Epstein’s work points to the tyranny of the public education system as it imposes itself upon the recipients of its largess. While hardly anyone suggests that students ought to or are fully capable of articulating curriculum in history (or any other subject for that matter) the fact that curriculum writers/policy makers fail to consider either the experience, cultural or otherwise, or attitudes brought to the classroom as a part of the development of curriculum is, it seems to me, a gross error in judgment leading to what Stanley Fish (1999) has referred to as boutique multiculturalism, an approach to diversity that merely scratches the surface and has no substance. Boutique multiculturalism is quickly recognized by those on the margins who understand that eating tacos on Cinco de Mayo merely pays lip-service to the contributions of Mexican-Americans in the story of the United States. Members of the dominant culture have significant difficulty in recognizing the differences that exist underneath the dominant story.

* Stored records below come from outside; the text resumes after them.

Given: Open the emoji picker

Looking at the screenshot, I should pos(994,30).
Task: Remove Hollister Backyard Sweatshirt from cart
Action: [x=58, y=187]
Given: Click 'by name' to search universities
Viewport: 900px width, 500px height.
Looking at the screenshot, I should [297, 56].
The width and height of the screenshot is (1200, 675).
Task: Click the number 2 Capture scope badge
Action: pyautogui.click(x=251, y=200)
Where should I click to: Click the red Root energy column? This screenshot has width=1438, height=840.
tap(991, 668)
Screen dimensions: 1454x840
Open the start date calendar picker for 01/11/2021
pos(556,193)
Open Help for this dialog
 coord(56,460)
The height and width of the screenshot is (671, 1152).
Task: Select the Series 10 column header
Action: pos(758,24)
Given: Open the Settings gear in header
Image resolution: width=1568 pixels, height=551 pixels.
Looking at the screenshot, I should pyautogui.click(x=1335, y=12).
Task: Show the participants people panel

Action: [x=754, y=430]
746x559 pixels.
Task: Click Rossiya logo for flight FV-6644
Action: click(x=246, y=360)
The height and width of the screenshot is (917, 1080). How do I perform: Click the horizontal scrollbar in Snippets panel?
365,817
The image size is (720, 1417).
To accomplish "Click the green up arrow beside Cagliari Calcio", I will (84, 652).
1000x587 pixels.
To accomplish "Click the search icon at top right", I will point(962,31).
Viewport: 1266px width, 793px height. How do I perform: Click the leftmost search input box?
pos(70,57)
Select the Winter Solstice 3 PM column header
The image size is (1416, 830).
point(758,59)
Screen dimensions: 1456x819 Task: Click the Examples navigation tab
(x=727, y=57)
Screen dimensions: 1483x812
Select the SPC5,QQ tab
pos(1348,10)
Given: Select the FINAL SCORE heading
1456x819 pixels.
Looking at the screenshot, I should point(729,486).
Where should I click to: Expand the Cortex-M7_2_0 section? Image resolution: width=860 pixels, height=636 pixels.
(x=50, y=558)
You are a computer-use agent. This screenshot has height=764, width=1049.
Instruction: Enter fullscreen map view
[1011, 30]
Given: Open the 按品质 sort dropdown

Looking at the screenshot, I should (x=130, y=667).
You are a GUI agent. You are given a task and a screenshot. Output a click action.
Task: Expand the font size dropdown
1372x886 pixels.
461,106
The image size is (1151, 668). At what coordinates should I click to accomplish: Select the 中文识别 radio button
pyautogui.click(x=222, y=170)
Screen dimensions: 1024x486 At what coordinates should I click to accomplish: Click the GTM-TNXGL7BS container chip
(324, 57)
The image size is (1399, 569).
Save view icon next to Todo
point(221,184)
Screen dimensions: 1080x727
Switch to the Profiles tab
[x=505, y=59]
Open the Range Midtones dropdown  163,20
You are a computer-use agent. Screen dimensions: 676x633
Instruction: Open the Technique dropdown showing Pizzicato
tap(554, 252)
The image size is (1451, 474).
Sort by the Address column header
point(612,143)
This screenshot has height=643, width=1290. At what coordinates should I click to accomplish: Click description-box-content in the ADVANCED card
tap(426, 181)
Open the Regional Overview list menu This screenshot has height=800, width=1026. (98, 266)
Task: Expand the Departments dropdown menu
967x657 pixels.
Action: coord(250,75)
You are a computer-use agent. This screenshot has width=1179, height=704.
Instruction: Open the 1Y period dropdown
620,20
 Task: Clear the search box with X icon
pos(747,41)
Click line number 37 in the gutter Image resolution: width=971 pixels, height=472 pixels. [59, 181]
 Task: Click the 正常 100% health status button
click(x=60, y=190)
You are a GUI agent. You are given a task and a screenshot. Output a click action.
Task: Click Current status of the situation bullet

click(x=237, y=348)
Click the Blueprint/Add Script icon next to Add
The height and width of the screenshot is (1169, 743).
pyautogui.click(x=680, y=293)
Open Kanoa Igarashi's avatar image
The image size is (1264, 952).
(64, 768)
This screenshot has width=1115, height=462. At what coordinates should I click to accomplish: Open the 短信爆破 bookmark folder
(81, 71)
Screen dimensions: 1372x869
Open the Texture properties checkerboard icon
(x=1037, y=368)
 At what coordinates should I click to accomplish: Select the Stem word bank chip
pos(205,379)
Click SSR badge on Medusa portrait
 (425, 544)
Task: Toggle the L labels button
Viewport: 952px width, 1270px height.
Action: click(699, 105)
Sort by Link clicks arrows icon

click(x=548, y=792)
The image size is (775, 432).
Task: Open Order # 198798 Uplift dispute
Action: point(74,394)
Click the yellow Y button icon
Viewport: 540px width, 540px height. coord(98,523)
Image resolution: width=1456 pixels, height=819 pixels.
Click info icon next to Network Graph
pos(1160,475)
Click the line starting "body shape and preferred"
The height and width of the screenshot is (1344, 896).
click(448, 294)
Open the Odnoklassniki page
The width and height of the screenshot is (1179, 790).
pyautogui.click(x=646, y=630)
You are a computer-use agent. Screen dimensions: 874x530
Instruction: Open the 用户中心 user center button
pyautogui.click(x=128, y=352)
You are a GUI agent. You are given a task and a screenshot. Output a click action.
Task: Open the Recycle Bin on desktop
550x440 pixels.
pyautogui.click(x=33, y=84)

The issue here is really two-fold. First, there is the issue of understanding multiple story lines as they both coincide and diverge from the main story of the United States. In itself, this is a difficult undertaking as it seeks to deconstruct the hegemonic weight of the dominant story. The second issue is one of consent. If the learner fails to connect to the mainstream, hegemonic story, that learner withholds his or her consent leaving the curriculum being taught merely an imposition on the already vibrant construction of historical events and the meaning of those events to the learner.

Following Epstein, I want to suggest that curriculum writers/policy makers pay close attention to the diversity of experience of the learners they are dedicated to serve. By doing so, they will help foster a mutuality of purpose that must lead to the incorporation of the confluences of multiple historical narratives.

References

Epstein, T. (1998). Deconstructing differences in African-American and European-American adolescents’ perspectives on U. S. history. Curriculum Inquiry, 28(4), 397-423.

Fish, S. (1999). The trouble with principle. Cambridge, MA: Harvard University Press.